START DATASET RECORDS
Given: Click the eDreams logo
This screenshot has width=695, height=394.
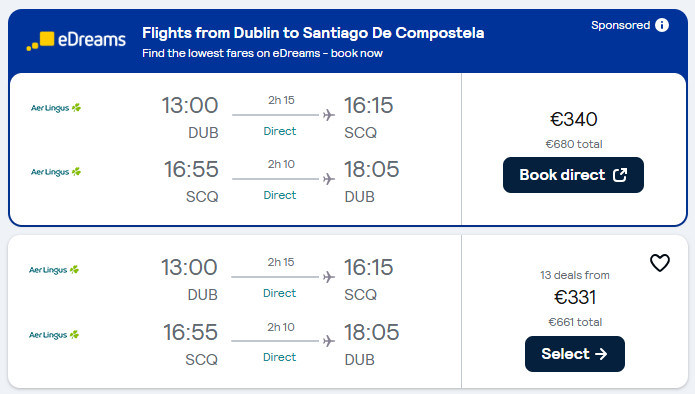Looking at the screenshot, I should pos(76,40).
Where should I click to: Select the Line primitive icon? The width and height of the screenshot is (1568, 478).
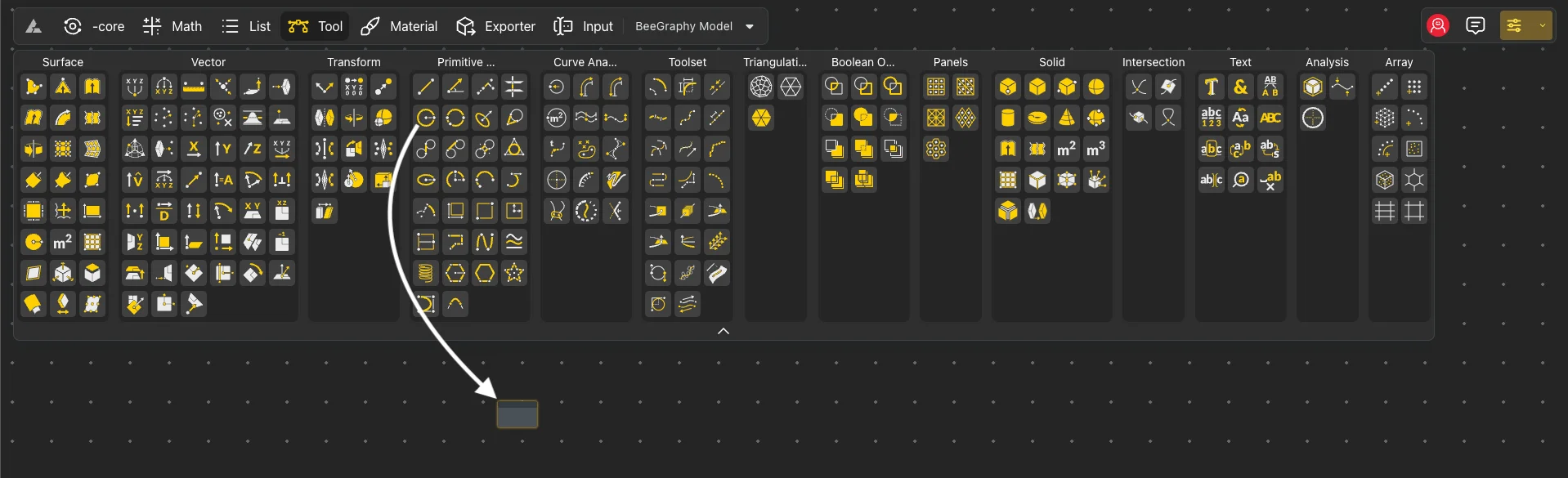425,87
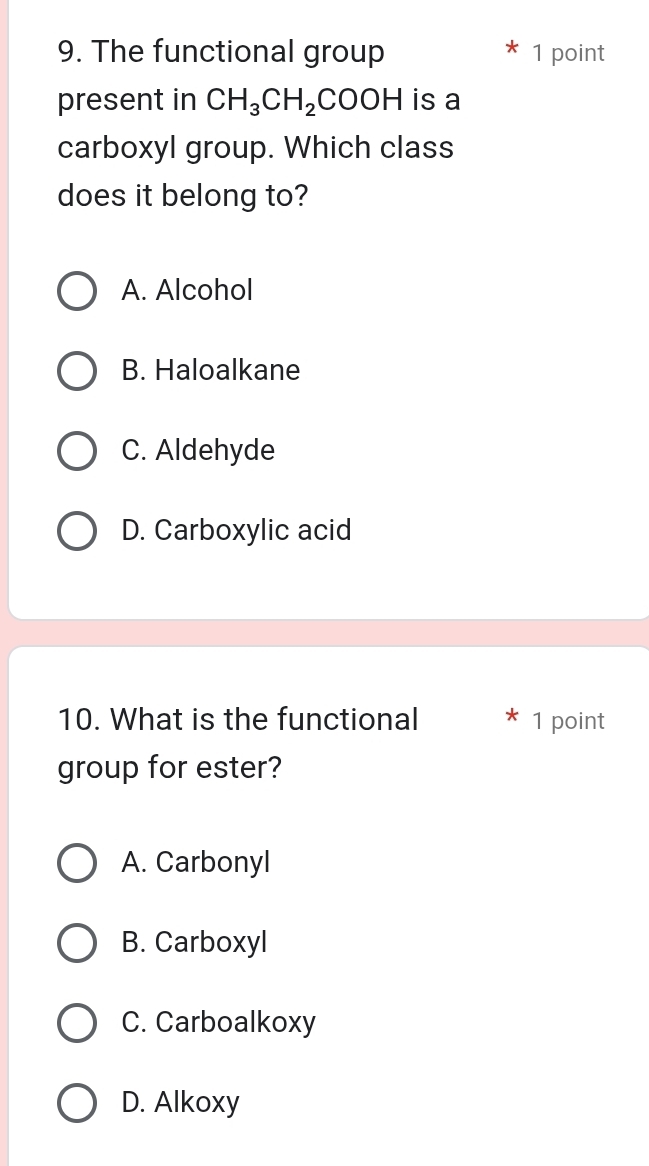Click the required asterisk on question 10

click(510, 720)
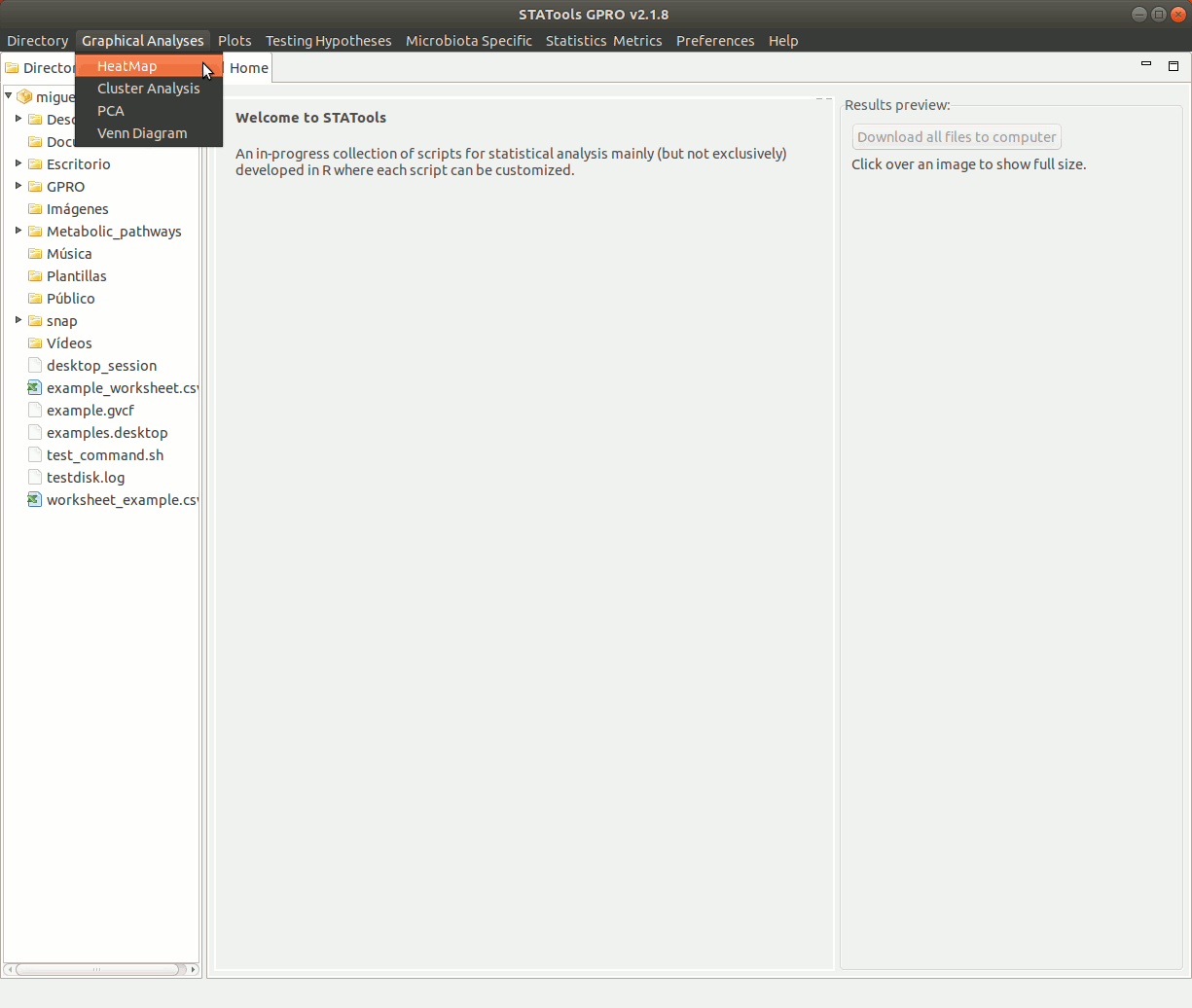Select the testdisk.log file
The width and height of the screenshot is (1192, 1008).
pyautogui.click(x=86, y=478)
END DATASET RECORDS
WHAT IS EXPECTED
Exactness is what counts here: copy each entry as given and omit its pictures.

THE ANSWER
Given: Click the eDreams logo
This screenshot has width=695, height=394.
Looking at the screenshot, I should pos(76,40).
Where should I click to: Select the Line primitive icon? The width and height of the screenshot is (1568, 478).
425,87
Click the required asterisk on question 10

click(510, 720)
Select the testdisk.log file
The width and height of the screenshot is (1192, 1008).
pyautogui.click(x=86, y=478)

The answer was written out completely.